■ Requirement A: From the white-throated screech owl text, return verbatim the span that runs from "Information about the" to "to be stable.".
■ Requirement B: Decide whether each statement below agrees with the white-throated screech owl text. Answer yes or no for each and quote the deciding words. (i) The juvenile has a black "mask." (ii) The species usually lives between 1300 and 3700 m. (iii) When a pair sings in duet, the male has the higher pitch.

■ Document segment:
++++++++++++++++++++

The white-throated screech owl is a large member of its genus. It is 20 to 26 cm long and weighs 130 to 185 g. It is overall dark plumaged, has a round head with very small ear tufts, and a longish tail. Adults of the nominate subspecies have a dark brown head and upperparts with small blackish, reddish, and white marks. Their flight feathers and tail have narrow darker bars. They have a dark facial disc with whitish marks above and below the orange eyes and a large white area below the bill that in some postures looks like large moustaches. Their chest is dark brown with tawny spots and their belly is tawny with dusky bars and streaks. The juvenile is pale buffy gray and has a black "mask" and barring on its crown, mantle, and underparts.

M. a. meridensis has a whitish forehead and eyebrows, a suggestion of a nuchal collar, and a paler belly than the nominate. M. a. macabrus is similar to the nominate but with finer markings on the underparts. M. a. obscurus and M. a. remotus are darker than the nominate, blackish above with few lighter spots, a dark breast, and only faint bars and streaks on the belly.

==Distribution and habitat==

The subspecies of the white-throated screech owl are found thus:

- M. a. obscurus, Serranía del Perijá on the northern Colombia/northwestern Venezuela border
- M. a. meridensis, Andes of western Venezuela
- M. a. macabrus, Colombia's Central and Western Andes south through Ecuador into Peru's Department of Cajamarca
- M. a. albogularis, eastern Andes of Colombia and Ecuador
- M. a. remotus, eastern Andes of Peru south to central Bolivia's Cochabamba Department

The white-throated screech owl inhabits the interior and edges of open humid evergreen montane forest and cloud forest and semi-open areas of scattered trees. In elevation it usually ranges between 2000 and 3000 m but is found locally as low as 1300 m and, on the east slope of the Peruvian Andes, as high as 3700 m.

==Behavior==
===Feeding===

The white-throated screech owl is nocturnal. It forages in the forest canopy, mostly for insects and other arthropods and perhaps small vertebrates as well.

===Breeding===

Information about the white-throated screech owl's breeding phenology is scarce. Unlike most other members of genus Megascops, which nest in cavities, it has been reported to nest on the ground or in an old cup nest of another species.

===Vocalization===

The white-throated screech owl has several vocalizations. What is believed to be its primary male song is "gruff, barked notes, 'churrochurro-churro-chu chu chu chu'" given for up to a minute. A secondary song is "evenly spaced hoots, [about] 5 per second". Members of a pair sing in duet, with the female having a higher pitch. The female also has various agitation calls.

==Status==

The IUCN has assessed the white-throated screech owl as being of Least Concern. Its population number is not known but it is believed to be stable.

++++++++++++++++++++

■ Supplied information:
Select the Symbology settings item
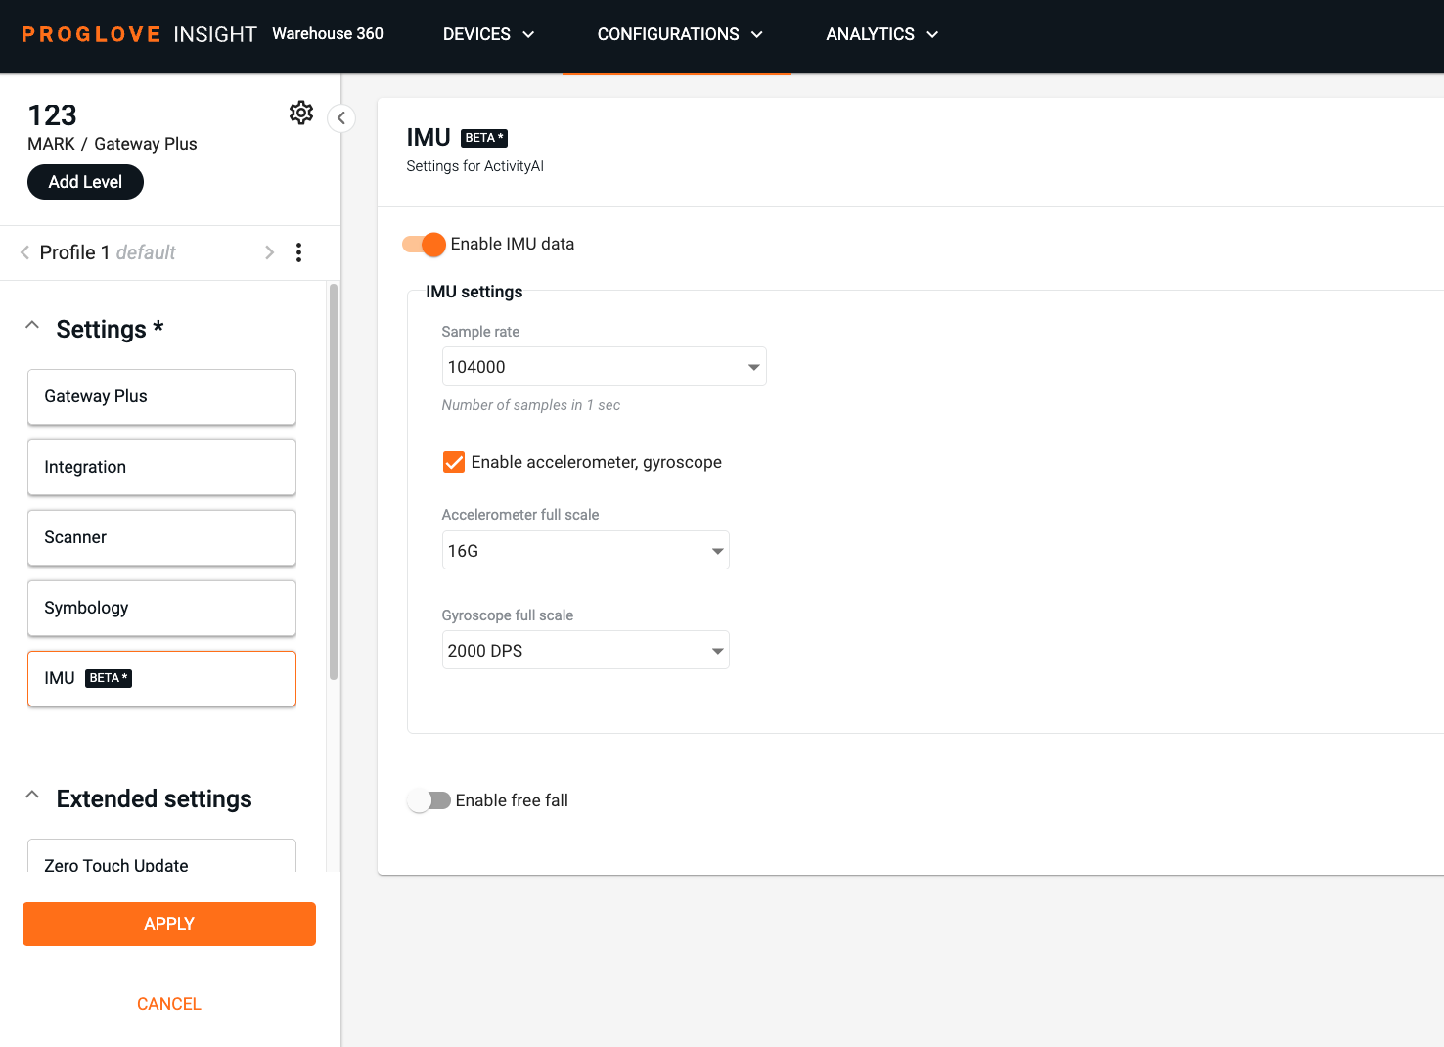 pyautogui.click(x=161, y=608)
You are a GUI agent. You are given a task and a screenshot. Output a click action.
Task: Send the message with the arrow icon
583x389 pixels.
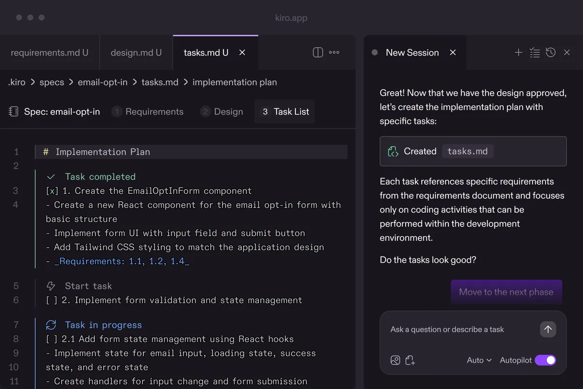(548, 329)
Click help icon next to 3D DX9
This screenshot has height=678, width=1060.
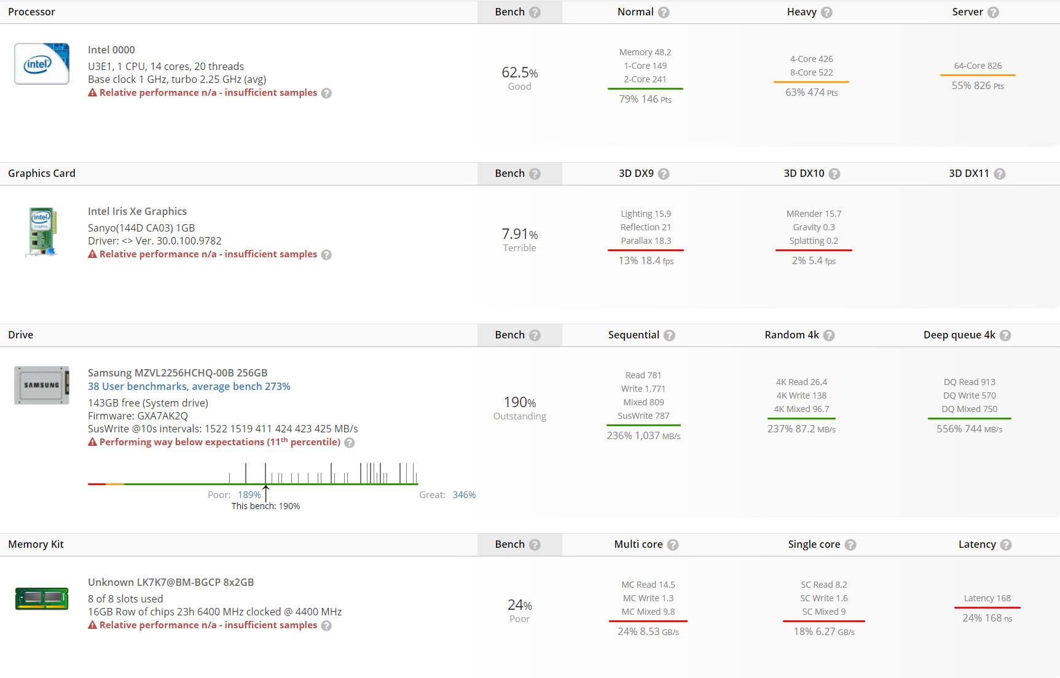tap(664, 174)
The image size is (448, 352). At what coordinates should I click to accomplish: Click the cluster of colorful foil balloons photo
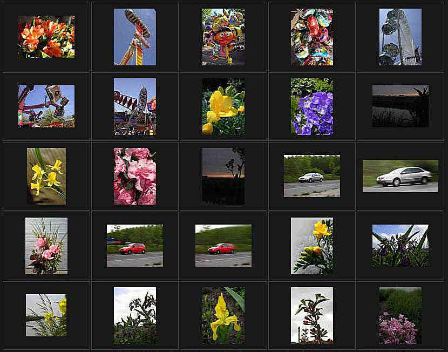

++++++++++++++++++++

■ Your response A:
Information about the white-throated screech owl's breeding phenology is scarce. Unlike most other members of genus Megascops, which nest in cavities, it has been reported to nest on the ground or in an old cup nest of another species.

===Vocalization===

The white-throated screech owl has several vocalizations. What is believed to be its primary male song is "gruff, barked notes, 'churrochurro-churro-chu chu chu chu'" given for up to a minute. A secondary song is "evenly spaced hoots, [about] 5 per second". Members of a pair sing in duet, with the female having a higher pitch. The female also has various agitation calls.

==Status==

The IUCN has assessed the white-throated screech owl as being of Least Concern. Its population number is not known but it is believed to be stable.

■ Your response B:
(i) Yes: "The juvenile is pale buffy gray and has a black "mask""
(ii) No: "In elevation it usually ranges between 2000 and 3000 m"
(iii) No: "Members of a pair sing in duet, with the female having a higher pitch"